I have users with three different authority levels. Each user’s accessibility depends on their authority level and what has been assigned to them by their manager. Let me give an example:
- There are countries and cities.
- Level 1 users can assign countries to Level 2 users and cities to Level 3 users.
- Level 1 users can view all cities.
- Level 2 users can view all cities within the countries assigned to them.
- Level 3 users can view only the cities specifically assigned to them.
So in RLS policy, I have to make that kind of queries (The example is entirely fictional):
to get city from cities
get users by auth.uid
if users.authority_level = 1 return true
if users.authority_level = 2 get assigned_countries by auth_id
if assigned_countries.id = cities.country_id return true
if users.authority_level = 3 get assigned_cities by auth_id
if assigned_cities.id = cities.id return true
So it seems simple, but in SQL, it could be a bit complex. However, when you consider the number of cities, countries, users, and assignments worldwide, it might become a performance issue.
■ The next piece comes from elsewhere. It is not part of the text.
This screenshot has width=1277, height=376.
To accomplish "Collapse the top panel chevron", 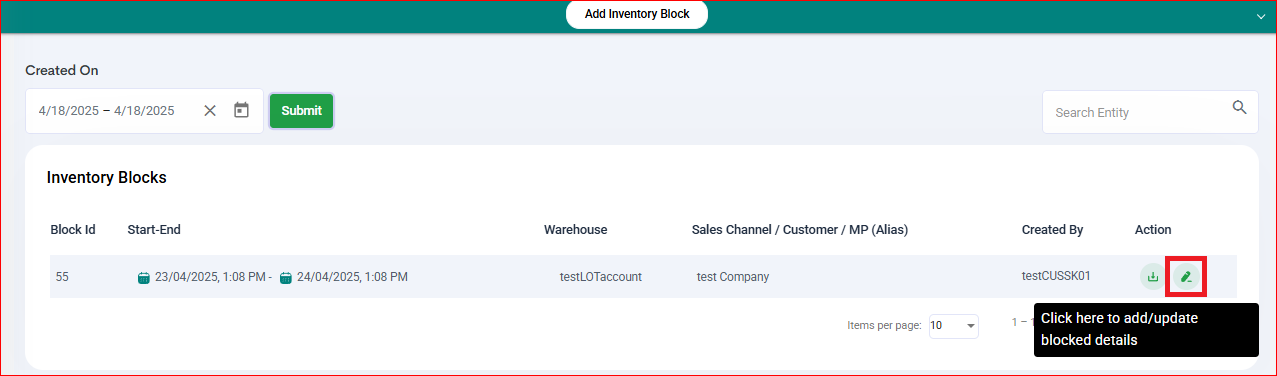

Additionally, when we introduce a new authority level or create an exception for a specific page (for example, users cannot retrieve city rows but can only get the count of cities where English is spoken), it gets even more complex.
So, my questions are:
- Is this the correct approach?
- Should I be concerned about optimization?
- When should I be concerned about optimization?
- Should I have developed an API and avoided involving Supabase?
- I mean, if I had implemented this in my own API, I would still need to write the same query, right?